"Os turistas vão para os hotéis, apanham sol, praia, bom mar, mas há outra realidade que precisam de ver. Por isso, como guia, foco-me na zona turística, mas também me foco na realidade e gosto de tirar os turistas dos hotéis para conhecerem a realidade", disse Lamine Fati à agência Lusa.

O jovem guineense, que chegou aos 16 anos à cidade da Praia, onde se formou na Escola de Hotelaria e Turismo, fala numa rua do bairro da Boa Esperança, um dos maiores aglomerados de habitação clandestina do país, em frente à Associação Comunitária da Boavista (ACUB), que fundou e à qual preside.
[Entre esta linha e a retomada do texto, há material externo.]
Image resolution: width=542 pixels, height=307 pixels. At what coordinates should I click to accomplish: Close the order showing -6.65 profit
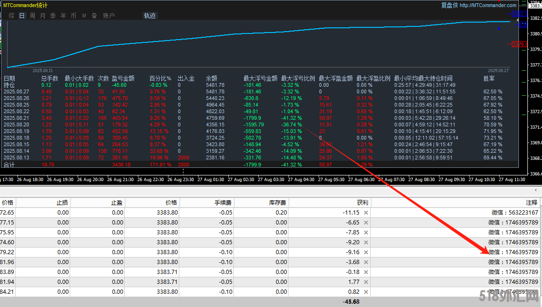[x=366, y=223]
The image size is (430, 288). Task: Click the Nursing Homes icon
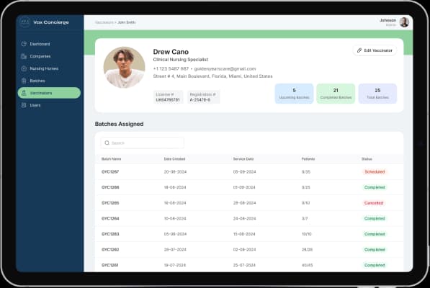pyautogui.click(x=24, y=68)
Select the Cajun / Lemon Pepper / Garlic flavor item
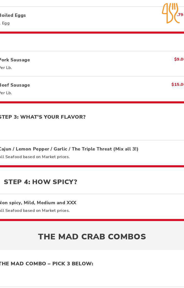Screen dimensions: 184x288 click(x=69, y=149)
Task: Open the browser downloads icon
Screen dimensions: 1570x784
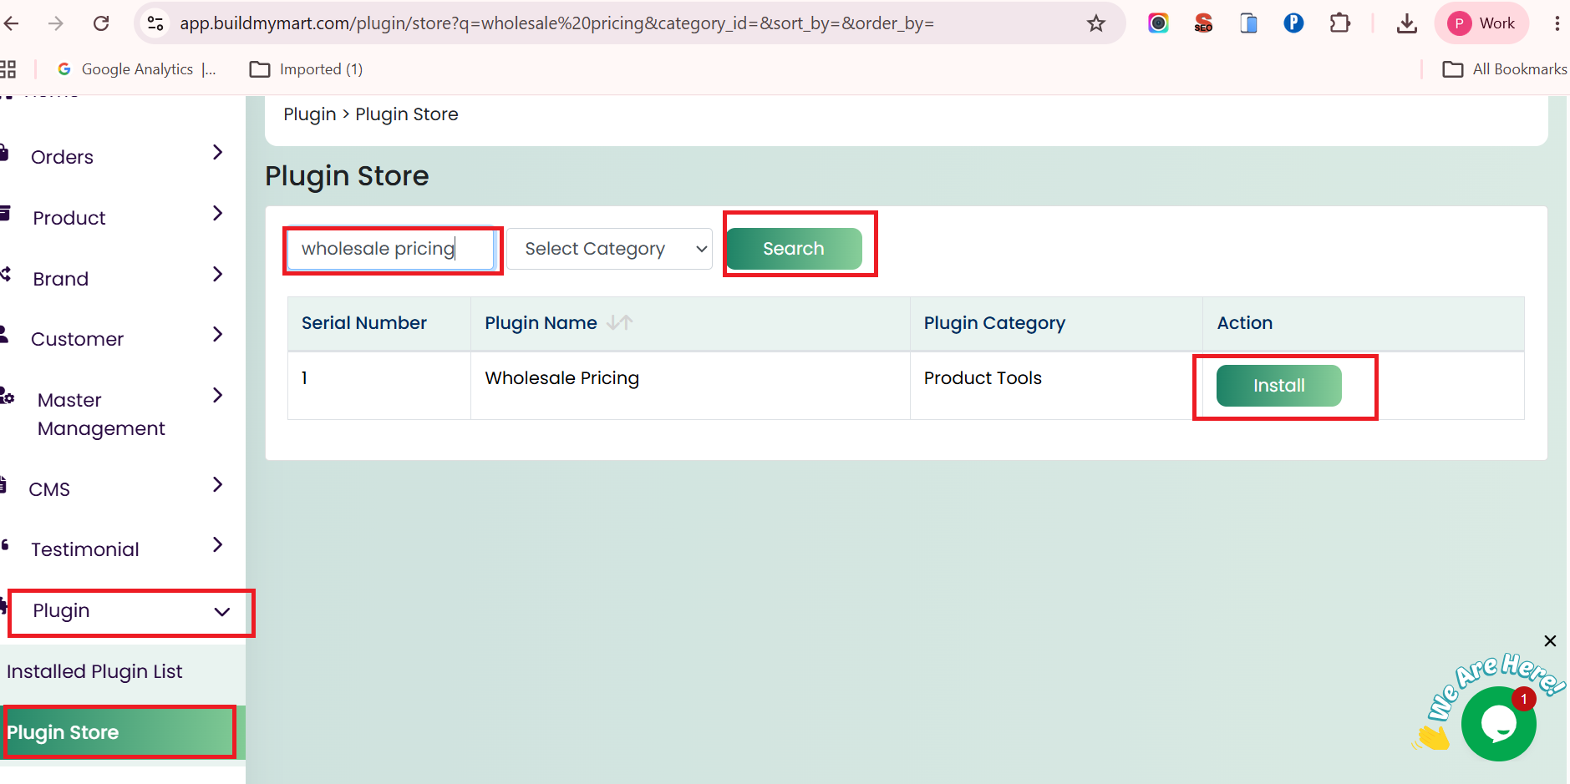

A viver há oito anos na Boavista, morou durante algum tempo no bairro, onde desenvolveu vários projetos de apoio a crianças e jovens.

Hoje, apesar de ter saído da Boa Esperança, é por lá que continua a passar grande parte do dia, ora fazendo trabalho na associação, ora passeando pelo labirinto de terra batida que são as ruas do bairro acompanhado de turistas, muitos portugueses.

É desta interação com os turistas que surgem também muitos dos apoios para a associação, onde funciona um infantário que acolhe atualmente 150 crianças carenciadas, muito pouco para as necessidades de uma comunidade de entre nove e dez mil pessoas.

O infantário, que é apadrinhado por um dos empreendimentos turísticos da ilha, conta com apoio de várias empresas e pessoas individuais portuguesas e recebe anualmente voluntários de Portugal por breves períodos.

Lamine quer também que os turistas percebam como é que vivem os trabalhadores que os servem nos hotéis, num bairro sem rede de água, luz ou esgotos e onde quando chove as ruas se transformam em verdadeiros lagos.

"O bairro da Boa Esperança é uma comunidade com nove mil a dez mil pessoas. A mão de obra da ilha da Boavista está toda aqui. Esta realidade não aparece nas fotografias", disse.

Paralelamente, Lamine é ativista social e aquele para quem todos se viram à procura de respostas para os muitos problemas do bairro, cuja requalificação está em projeto e para a qual o Governo já aprovou verba.

"As obras estão no papel, em teoria. Já participei em vários encontros sobre o futuro do bairro, estamos à espera de quando vai começar esse futuro", disse, mostrando-se preocupado com a forma como será feito o realojamento dos moradores da zona do bairro que se prevê venha a ser demolida.

Lamine Fati assegura que as pessoas estão cansadas da espera e teme que o processo de realojamento provoque uma escalada de tensão com as populações.

O ativista teme também que, se o realojamento não acontecer antes da próxima época das chuvas, os habitantes do bairro que vivem em piores condições possam ocupar os prédios acabados e por habitar do programa "Casa para Todos", a poucos metros da Boa Esperança.

"Passaram dois anos e não aconteceu nada. Vai chegar mais uma época das chuvas e as pessoas não vão aguentar viver numa situação péssima, em que as casas ficam inundadas. Se as casas continuarem fechadas, já ouvi rumores, sobretudo dos jovens, que vão invadir", disse.

Mas, para Lamine Fati, nem tudo é mau no bairro da Boa Esperança. O responsável sustenta que a questão da segurança melhorou bastante nos últimos tempos e que a sua preocupação com os jovens do bairro se centra agora mais em questões como a saúde reprodutiva e o consumo de álcool.

"Temos jovens de 14 ou 15 anos a beber à vontade e há vários casos de adolescentes grávidas. Essas são as maiores preocupações que tenho", disse, adiantando que o ideal seria ter um médico ou um enfermeiro para ir regularmente ao bairro.

Lamine sublinha a grande participação dos moradores nas feiras de saúde realizadas na Boa Esperança, mas assinala a falta de disponibilidade para irem até ao centro de saúde por causa dos horários de trabalho.

As crianças são outra preocupação de Lamine Fati, uma vez que os dois infantários existentes na comunidade não conseguem responder a todos os pedidos e muitos menores continuam pelas ruas, deixados à própria sorte enquanto os pais trabalham.

A associação, que assegura refeições quentes às crianças dos dois infantários, depende sobretudo do apoio de empresas estrangeiras que operam na área do turismo na Boavista, mas também de empresas portuguesas, como uma indústria de têxteis do Porto, que regularmente fornece vários apoios.

"Temos também portugueses individuais. Trago-os aqui ao bairro, eles vão com o coração aberto e depois ajudam", disse.

Os próximos projetos são a criação de uma sala de informática para os jovens do bairro, contando para isso já com o apoio de empresas do Porto e Braga que vão doar os computadores, e uma escolinha de futebol para tirar mais crianças da rua.